Reputation: 187
I'm scraping few items from this site, but it grabs items only from the first product and doesn't loop further. I know I'm doing simple stupid mistake, but if you can just point out where I got this wrong, I'll appreciate it.
Here is the spider:
from scrapy.item import Item, Field
from scrapy.spider import BaseSpider
from scrapy.selector import Selector
import re
from zoomer.items import ZoomerItem
class ZoomSpider(BaseSpider):
name = "zoomSp"
allowed_domains = ["zoomer.ge"]
start_urls = [
"http://zoomer.ge/index.php?cid=35&act=search&category=1&search_type=mobile"
]
def parse(self, response):
sel = Selector(response)
titles = sel.xpath('//div[@class="productContainer"]/div[5]')
items = []
for t in titles:
item = ZoomerItem()
item["brand"] = t.xpath('//div[@class="productListContainer"]/div[3]/text()').re('^([\w, ]+)')
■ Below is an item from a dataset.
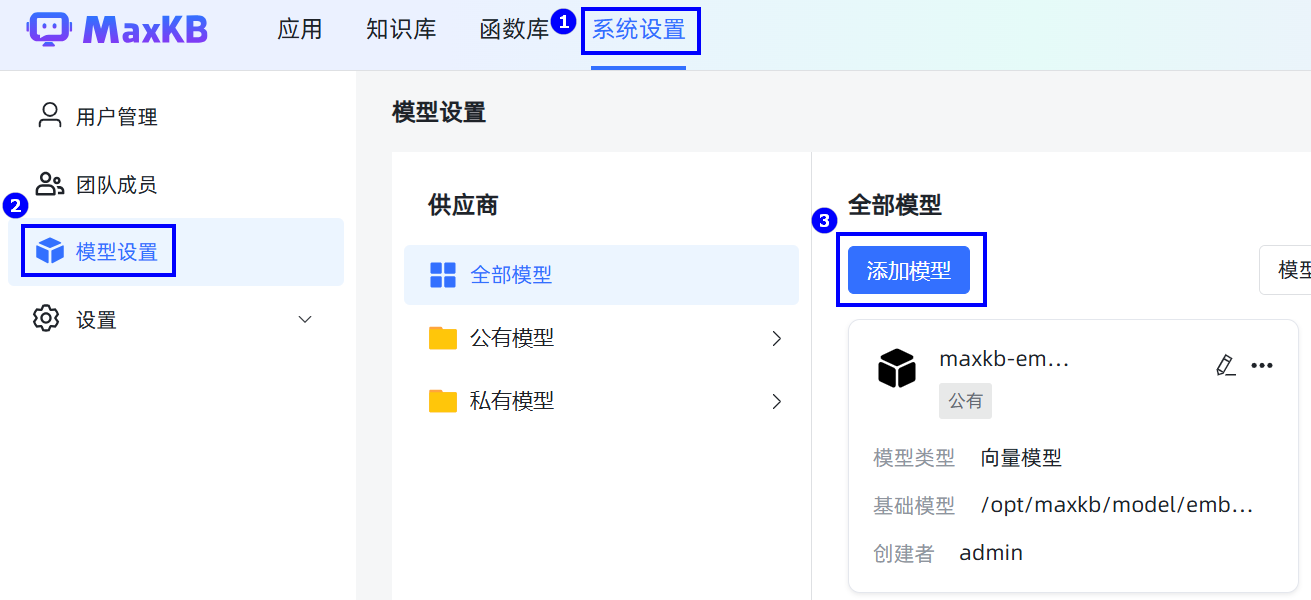
Task: Click the blue cube model settings icon
Action: click(x=49, y=251)
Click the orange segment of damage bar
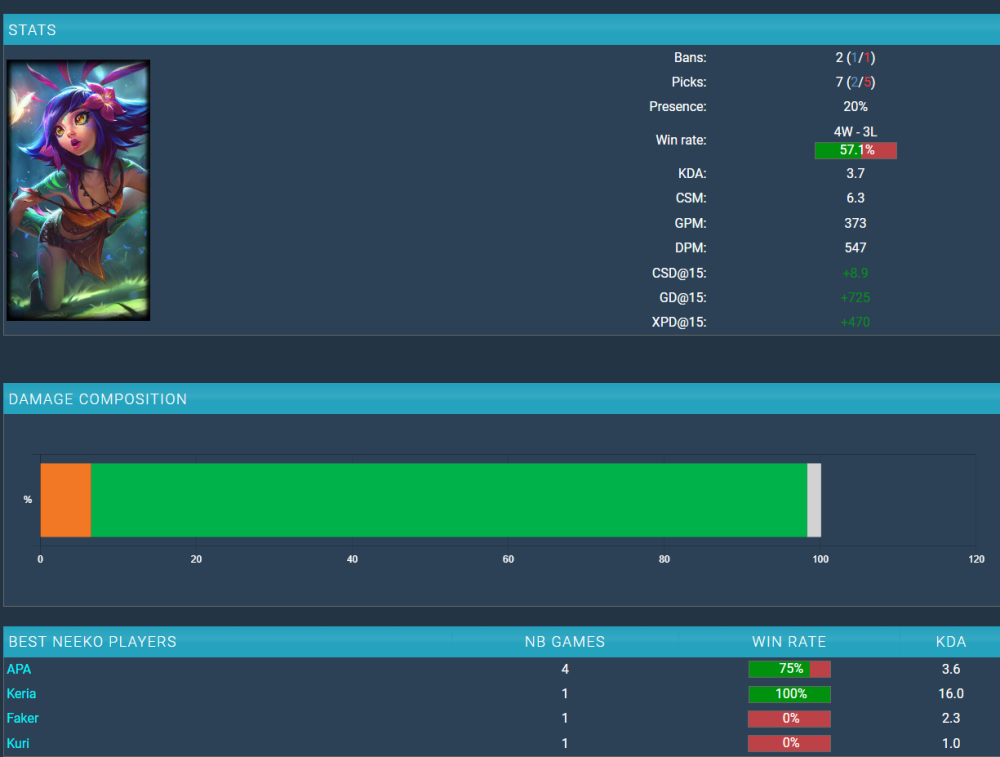The height and width of the screenshot is (757, 1000). [65, 500]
item["price"] = t.xpath('//div[@class="productListContainer"]/div[4]/text()').extract()[0].strip()
item["model"] = t.xpath('//div[@class="productListContainer"]/div[3]/text()').re('\s+(.*)$')[0].strip()
items.append(item)
return(items)
P.S. Also can't get regex for "brand" string to get only the first word "Blackberry" from the string:
"BlackBerry P9981 Porsche Design".
Upvotes: 3
Views: 54
Reputation: 6218
The <div/>
element with the class productContainer
is just a container and only appears one time, thus it is not repeating. The repeating element which you want to iterate over is the one with the class productListContainer
.
def parse(self, response):
sel = Selector(response)
titles = sel.xpath('//div[@class="productContainer"]/div[5]/div[@class="productListContainer"]')
items = []
for t in titles:
item = ZoomerItem()
item["brand"] = t.xpath('div[3]/text()').re('^([\w\-]+)')
item["price"] = t.xpath('div[@class="productListPrice"]/div/text()').extract()
item["model"] = t.xpath('div[3]/text()').re('\s+(.*)$')[0].strip()
items.append(item)
items.append(item)
return(items)
This function is untested as I am not a python guy, so you might have to fiddle around a bit.
Upvotes: 3